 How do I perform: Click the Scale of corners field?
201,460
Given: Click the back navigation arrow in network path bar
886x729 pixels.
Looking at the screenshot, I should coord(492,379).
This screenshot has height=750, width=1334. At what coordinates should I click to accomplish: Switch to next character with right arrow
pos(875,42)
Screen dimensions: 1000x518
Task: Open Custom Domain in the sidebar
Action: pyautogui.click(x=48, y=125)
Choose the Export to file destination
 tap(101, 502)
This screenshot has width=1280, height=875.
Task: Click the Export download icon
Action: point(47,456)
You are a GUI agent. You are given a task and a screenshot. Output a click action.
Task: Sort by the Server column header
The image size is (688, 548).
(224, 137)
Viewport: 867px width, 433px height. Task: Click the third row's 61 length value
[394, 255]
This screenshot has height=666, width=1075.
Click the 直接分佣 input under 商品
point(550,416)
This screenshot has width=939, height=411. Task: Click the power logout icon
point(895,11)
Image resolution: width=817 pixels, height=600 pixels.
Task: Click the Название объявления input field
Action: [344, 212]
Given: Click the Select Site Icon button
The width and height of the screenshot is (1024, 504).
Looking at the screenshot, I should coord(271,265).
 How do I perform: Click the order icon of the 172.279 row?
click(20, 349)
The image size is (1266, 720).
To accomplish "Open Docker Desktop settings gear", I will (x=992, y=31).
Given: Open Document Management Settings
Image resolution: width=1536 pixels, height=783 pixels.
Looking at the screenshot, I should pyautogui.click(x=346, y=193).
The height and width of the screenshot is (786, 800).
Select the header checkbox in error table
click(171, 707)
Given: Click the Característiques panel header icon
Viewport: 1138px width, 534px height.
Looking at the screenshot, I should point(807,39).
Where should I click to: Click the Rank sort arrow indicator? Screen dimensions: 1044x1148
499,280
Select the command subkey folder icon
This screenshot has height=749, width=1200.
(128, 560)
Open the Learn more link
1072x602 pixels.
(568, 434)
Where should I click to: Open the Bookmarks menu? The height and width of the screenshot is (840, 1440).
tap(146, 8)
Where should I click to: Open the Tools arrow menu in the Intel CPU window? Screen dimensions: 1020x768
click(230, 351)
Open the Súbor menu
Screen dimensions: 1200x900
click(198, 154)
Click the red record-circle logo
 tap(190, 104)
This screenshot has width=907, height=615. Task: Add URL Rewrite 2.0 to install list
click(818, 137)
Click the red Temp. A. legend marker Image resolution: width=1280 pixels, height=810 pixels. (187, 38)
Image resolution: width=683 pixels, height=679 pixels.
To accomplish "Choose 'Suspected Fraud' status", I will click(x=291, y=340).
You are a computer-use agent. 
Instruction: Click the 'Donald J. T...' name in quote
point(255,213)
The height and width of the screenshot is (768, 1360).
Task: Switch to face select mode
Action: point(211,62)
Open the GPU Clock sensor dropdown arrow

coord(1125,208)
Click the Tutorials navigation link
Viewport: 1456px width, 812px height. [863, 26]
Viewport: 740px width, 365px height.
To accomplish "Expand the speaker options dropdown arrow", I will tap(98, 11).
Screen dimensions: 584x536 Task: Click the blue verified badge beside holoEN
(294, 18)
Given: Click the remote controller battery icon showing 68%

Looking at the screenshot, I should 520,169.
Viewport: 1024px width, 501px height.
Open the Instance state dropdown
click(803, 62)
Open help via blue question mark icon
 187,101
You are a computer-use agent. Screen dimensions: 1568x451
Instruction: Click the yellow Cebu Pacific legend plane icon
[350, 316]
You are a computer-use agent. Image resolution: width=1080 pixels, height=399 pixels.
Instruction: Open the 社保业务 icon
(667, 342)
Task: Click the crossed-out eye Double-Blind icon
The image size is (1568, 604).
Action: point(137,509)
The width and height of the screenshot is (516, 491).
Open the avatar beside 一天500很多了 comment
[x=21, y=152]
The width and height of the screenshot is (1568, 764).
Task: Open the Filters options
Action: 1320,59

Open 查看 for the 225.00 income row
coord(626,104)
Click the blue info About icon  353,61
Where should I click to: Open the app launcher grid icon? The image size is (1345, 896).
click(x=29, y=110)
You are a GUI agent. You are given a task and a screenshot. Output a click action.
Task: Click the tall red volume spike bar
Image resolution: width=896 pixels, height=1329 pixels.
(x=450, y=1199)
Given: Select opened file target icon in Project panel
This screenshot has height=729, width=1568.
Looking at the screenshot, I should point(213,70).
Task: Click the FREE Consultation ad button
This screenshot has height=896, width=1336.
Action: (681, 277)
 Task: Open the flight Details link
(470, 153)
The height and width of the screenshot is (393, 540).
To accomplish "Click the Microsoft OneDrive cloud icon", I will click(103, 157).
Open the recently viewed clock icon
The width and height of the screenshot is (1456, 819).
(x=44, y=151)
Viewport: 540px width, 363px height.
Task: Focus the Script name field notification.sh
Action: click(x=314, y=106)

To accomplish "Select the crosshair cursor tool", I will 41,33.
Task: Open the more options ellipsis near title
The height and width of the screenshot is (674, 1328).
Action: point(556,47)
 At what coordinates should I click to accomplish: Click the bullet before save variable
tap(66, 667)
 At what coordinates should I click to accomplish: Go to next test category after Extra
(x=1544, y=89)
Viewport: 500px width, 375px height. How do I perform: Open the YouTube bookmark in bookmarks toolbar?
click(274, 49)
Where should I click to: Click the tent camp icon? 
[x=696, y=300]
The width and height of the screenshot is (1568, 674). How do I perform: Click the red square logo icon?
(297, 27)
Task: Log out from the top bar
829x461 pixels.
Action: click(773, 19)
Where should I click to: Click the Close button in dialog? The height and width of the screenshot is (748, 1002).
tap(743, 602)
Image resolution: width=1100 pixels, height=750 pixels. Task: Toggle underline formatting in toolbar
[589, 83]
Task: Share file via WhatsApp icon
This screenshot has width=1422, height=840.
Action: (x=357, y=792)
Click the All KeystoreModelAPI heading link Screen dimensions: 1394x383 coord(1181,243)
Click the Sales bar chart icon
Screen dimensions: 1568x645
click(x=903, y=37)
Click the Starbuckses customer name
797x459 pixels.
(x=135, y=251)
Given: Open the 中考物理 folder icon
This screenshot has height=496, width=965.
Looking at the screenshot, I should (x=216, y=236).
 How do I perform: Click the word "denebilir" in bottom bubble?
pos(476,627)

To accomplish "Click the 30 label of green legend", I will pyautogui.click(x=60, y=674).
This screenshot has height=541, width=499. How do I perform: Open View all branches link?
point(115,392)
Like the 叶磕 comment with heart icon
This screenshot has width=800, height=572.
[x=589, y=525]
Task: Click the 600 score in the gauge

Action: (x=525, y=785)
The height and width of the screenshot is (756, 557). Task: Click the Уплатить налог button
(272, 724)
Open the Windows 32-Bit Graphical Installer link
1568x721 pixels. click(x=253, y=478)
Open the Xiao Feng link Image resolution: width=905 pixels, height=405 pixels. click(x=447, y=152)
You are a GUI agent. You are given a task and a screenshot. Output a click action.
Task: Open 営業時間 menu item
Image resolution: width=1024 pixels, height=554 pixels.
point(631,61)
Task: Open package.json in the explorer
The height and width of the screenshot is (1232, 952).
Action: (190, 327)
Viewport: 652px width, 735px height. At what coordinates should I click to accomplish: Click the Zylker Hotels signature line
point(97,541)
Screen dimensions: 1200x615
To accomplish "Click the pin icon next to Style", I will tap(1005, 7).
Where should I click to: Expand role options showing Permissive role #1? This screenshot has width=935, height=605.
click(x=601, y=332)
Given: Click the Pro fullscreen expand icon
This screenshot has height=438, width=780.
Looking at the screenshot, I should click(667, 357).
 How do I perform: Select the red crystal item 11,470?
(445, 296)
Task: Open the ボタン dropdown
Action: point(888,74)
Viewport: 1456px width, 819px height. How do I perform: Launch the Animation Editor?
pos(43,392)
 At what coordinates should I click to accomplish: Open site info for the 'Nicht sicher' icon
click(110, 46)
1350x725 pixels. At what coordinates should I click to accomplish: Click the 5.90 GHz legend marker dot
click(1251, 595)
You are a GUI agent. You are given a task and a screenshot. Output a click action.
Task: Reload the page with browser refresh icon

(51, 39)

—————

AIM OF THE TASK:
Return a word-for-word copy of the lines from the beginning of the listing to the line holding "Given: Click the Característiques", both kept.

ANSWER TO THIS TASK:
 How do I perform: Click the Scale of corners field?
201,460
Given: Click the back navigation arrow in network path bar
886x729 pixels.
Looking at the screenshot, I should coord(492,379).
This screenshot has height=750, width=1334. At what coordinates should I click to accomplish: Switch to next character with right arrow
pos(875,42)
Screen dimensions: 1000x518
Task: Open Custom Domain in the sidebar
Action: pyautogui.click(x=48, y=125)
Choose the Export to file destination
 tap(101, 502)
This screenshot has width=1280, height=875.
Task: Click the Export download icon
Action: point(47,456)
You are a GUI agent. You are given a task and a screenshot. Output a click action.
Task: Sort by the Server column header
The image size is (688, 548).
(224, 137)
Viewport: 867px width, 433px height. Task: Click the third row's 61 length value
[394, 255]
This screenshot has height=666, width=1075.
Click the 直接分佣 input under 商品
point(550,416)
This screenshot has width=939, height=411. Task: Click the power logout icon
point(895,11)
Image resolution: width=817 pixels, height=600 pixels.
Task: Click the Название объявления input field
Action: [344, 212]
Given: Click the Select Site Icon button
The width and height of the screenshot is (1024, 504).
Looking at the screenshot, I should coord(271,265).
 How do I perform: Click the order icon of the 172.279 row?
click(20, 349)
The image size is (1266, 720).
To accomplish "Open Docker Desktop settings gear", I will (x=992, y=31).
Given: Open Document Management Settings
Image resolution: width=1536 pixels, height=783 pixels.
Looking at the screenshot, I should pyautogui.click(x=346, y=193).
The height and width of the screenshot is (786, 800).
Select the header checkbox in error table
click(171, 707)
Given: Click the Característiques panel header icon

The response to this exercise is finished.